Item #5721 Mirabilia Mundi, sive de scientiarum artiumque omnium origine et progressu tractatus. Joannes Jacobus de MALDINY.
Mirabilia Mundi, sive de scientiarum artiumque omnium origine et progressu tractatus
Mirabilia Mundi, sive de scientiarum artiumque omnium origine et progressu tractatus
Mirabilia Mundi, sive de scientiarum artiumque omnium origine et progressu tractatus
Mirabilia Mundi, sive de scientiarum artiumque omnium origine et progressu tractatus
The 18th-Century Arcana of Maldiny
With Alchemical Engravings Copied from a Manuscript of Arnoldus of Villa Nova
[ALCHEMY] / [BOOK OF SECRETS].
Augsburg, Sumptibus Joannis Jacobi Lotteri heredum, 1754.

Mirabilia Mundi, sive de scientiarum artiumque omnium origine et progressu tractatus.

8vo [18.8 x 12.5 cm], (6) ff., 135 pp., (5) pp., with (4) ff. full-page engravings, and with woodcut headpieces and tailpieces. Bound in contemporary blue paper wrappers. Only very minor wear to binding. Unopened and uncut, only the occasional very minor stain.

Rare first octavo edition of this unusual illustrated compendium of alchemy and arcana, here in a pristine, unopened and uncut example. The Mirabilia Mundi, apparently the only work by the Piedmontese writer Joannes Jacobus de Maldiny, is a brisk primer of secret knowledge published during alchemy’s ‘last stand’ against the rise of modern chemistry in the 18th century. Maldiny signals in his preface an awareness that his taxonomies have recently come under attack by new methods, (and he indicates a familiarity with the research of Robert Boyle (1627-91), the founder of modern chemical practice [p. 28]), but he defends old hermetic methods as still of much use to the fields of botany, zoology and medicine.

The final 3 chapters (of 12) of the Mirabilia Mundi form the bulk of the work and are dedicated to aspects of experimental chemistry/alchemy, treating the material requirements of the laboratory (furnaces, vessels, etc.), how to work with solutions and acids, the nature of combustion, and so forth. Maldiny here reserves a special reverence for the work of the physician Arnoldus de Villa Nova (1240-1311) and claims to draw much of his material from an illustrated Arnoldus manuscript in his possession (“with elegant hand-drawn images”) which he believes to be unedited (pp. 98-9 and title page). Maldiny reproduces Arnoldus’s drawings of the 12 substances (each in a glass vessel) required to outfit a perfect lab and adds Arnoldus’s ‘annotations’ to his own extensive discussion of each substance. Further select anecdotes of various arcana are taken from Maldiny’s “extensive labor and experimentation” (p. 120).
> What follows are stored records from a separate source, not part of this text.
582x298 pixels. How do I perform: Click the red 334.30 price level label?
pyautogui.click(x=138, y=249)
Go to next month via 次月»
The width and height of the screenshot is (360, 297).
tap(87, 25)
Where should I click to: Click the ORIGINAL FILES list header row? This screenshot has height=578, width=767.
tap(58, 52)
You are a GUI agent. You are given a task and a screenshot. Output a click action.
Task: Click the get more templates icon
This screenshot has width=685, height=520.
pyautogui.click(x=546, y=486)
The first 9 of the work’s 12 chapters – which open with 2 fine engravings of the ‘Wonder of the World’ (God, the heavens, the four elements) and the ‘World System’ (geocentric) – survey the theological underpinnings of hermetic knowledge, mathematics (arithmetic, geometry, architecture, mechanics), astronomy (with 4 astrological tables aligning stones, animals, plants, colors, metals, human traits, body parts, and ‘aromatics’; a mention of telescopes), experiments concerning light air, fire, water, fluids, and oils (with some mention of optics and art and recent the), earthly solids (stones, salts, sulfur), plants and their ‘virtues’ (with extensive lists arranged by traits), animals and fish (a compendium of fauna). A chapter on the human physiology, diseases and pharmacology discusses everything from the number of bones in the body to behavioral traits of the world’s races, and provides secret cures for problems ranging from plague, to paralysis, to poisoning (excepting one ailment: “Death: There’s no medicine in the garden against the power of death”).
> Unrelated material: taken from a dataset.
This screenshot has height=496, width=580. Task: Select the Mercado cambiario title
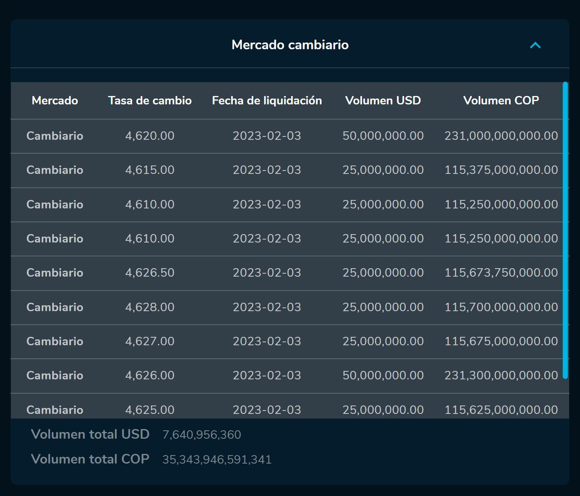pyautogui.click(x=290, y=45)
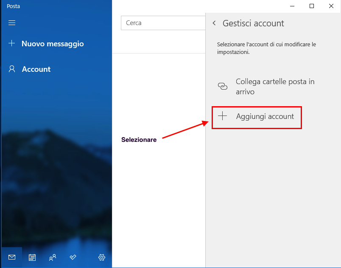Click the person icon next to Account

[12, 69]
Maldiny’s Mirabilia Mundi first appeared in a duodecimo format in Braunschweig in 1725, and a second edition quickly appeared in 1726. It is intriguing that, against the tide of an ever-increasing division between ‘old’ alchemy and modern chemistry, the work was still deemed of use when the present octavo (3rd) edition appeared almost three decades later, in 1754.

OCLC records no U.S. examples of either the present 1754 edition or the 1725 first; the 1726 edition is recorded at Yale, Wisconsin and Penn.

* J. Ferguson, Bibliotheca Chemica, p. 67; J. Ferguson, Bibliographical Notes on Histories of Inventions and Books of Secrets, p. 24; W. R. Newman and L. M. Principe, Alchemy Tried in Fire.